Il y a deux types de menaces pour votre organisation : les internes et les externes. Les internes font partie de votre organisation. Ces individus ont accès à votre environnement, car ils travaillent pour vous. À l’opposé, les externes sont plus nombreux. Ils n’ont pas un accès direct à vos systèmes.
Les menaces internes
Les personnes disposant d’accès privilégié constituent une menace majeure pour l’organisation. Elles connaissent bien l’environnement et le fonctionnement de l’entreprise, ce qui les rend difficiles à détecter. Une personne qui ne travaille plus pour vous, mais a conservé ses accès est considérée comme une menace interne, car c’est votre responsabilité de supprimer les accès en fin de contrat. Les prestataires qui ont accès à vos systèmes à distance seront aussi considérés comme une menace interne.
Vos équipes menacent vos systèmes sans le savoir
Vos équipes peuvent mettre l’organisation en danger sans le savoir en causant des incidents ou des pannes de façon non intentionnelle. Cela peut être dû à un manque de connaissances à tous les niveaux de l’entreprise :
- Le directeur financier réalise un paiement en urgence à la suite d’un message WhatsApp usurpant sa directrice générale,
- La comptable change les coordonnées bancaires d’un fournisseur après avoir reçu un email sans faire de vérification
- L’administratrice réseau oublie de changer la configuration de sécurité d’un équipement,
- Le technicien laisse le mot de passe par défaut sur la nouvelle caméra de surveillance,
- Le commis clique sur un lien de phishing.

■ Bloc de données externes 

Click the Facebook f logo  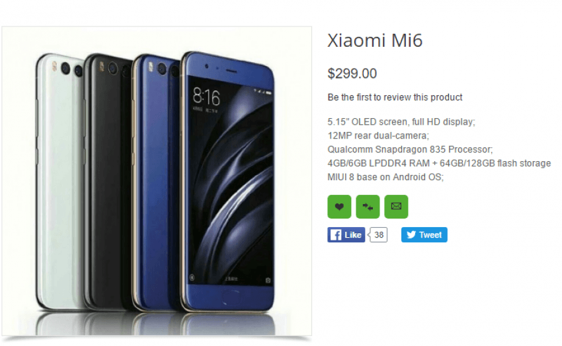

Comme les équipes ne comprennent pas l’importance de la sécurité, et les mesures à prendre à leur niveau, elles ne prennent pas le temps de faire les vérifications nécessaires. Pire, elles savent ce qu’elles doivent faire, mais comme elles ne sentent pas responsables, elles ne le font pas.
La fraude interne, la menace principale des organisations
Il s’agit pour moi de la menace principale car il est quasiment impossible de s’en prémunir. En effet, pour avoir un environnement 100% sécurisé, vous devrez mettre en place de telles mesures que la performance serait trop dégradée pour que vos équipes fonctionnent.
Vous devez être sceptique et enseigner cette attitude à vos équipes. Toute situation qui semble anormale doit être investiguée. Même les spécialistes d’un processus ou d’une application qui disent que tout est normal peuvent être impliqués dans une fraude.
Comment une personne commence à frauder
La fraude n’est pas un comportement naturel et courant. Elle est le résultat de trois éléments : opportunité, pression et rationalisation.
L’opportunité est le principal levier sur lequel vous pouvez agir. En effet, vous ne donnez pas accès aux comptes bancaires de l’organisation à l’ensemble du personnel. Il en va de même pour les données. Vous devez gérer les droits d’accès en déterminant qui peut accéder à quoi selon le principe du moindre privilège. Mais cette gestion requiert aussi de réviser les accès et supprimer ce dont les équipes n’ont plus besoin pour leur travail.
La pression est vécue par l’individu. Elle est souvent financière et en dehors de votre zone de contrôle. Il peut s’agir de problèmes personnels, familiaux qui impactent le budget. La jalousie, exacerbée par les réseaux sociaux, contribue à mettre une pression sur l’individu qui souhaite obtenir ce que les autres « ont ». Dans tous les cas, la personne cherche à besoin l’argent.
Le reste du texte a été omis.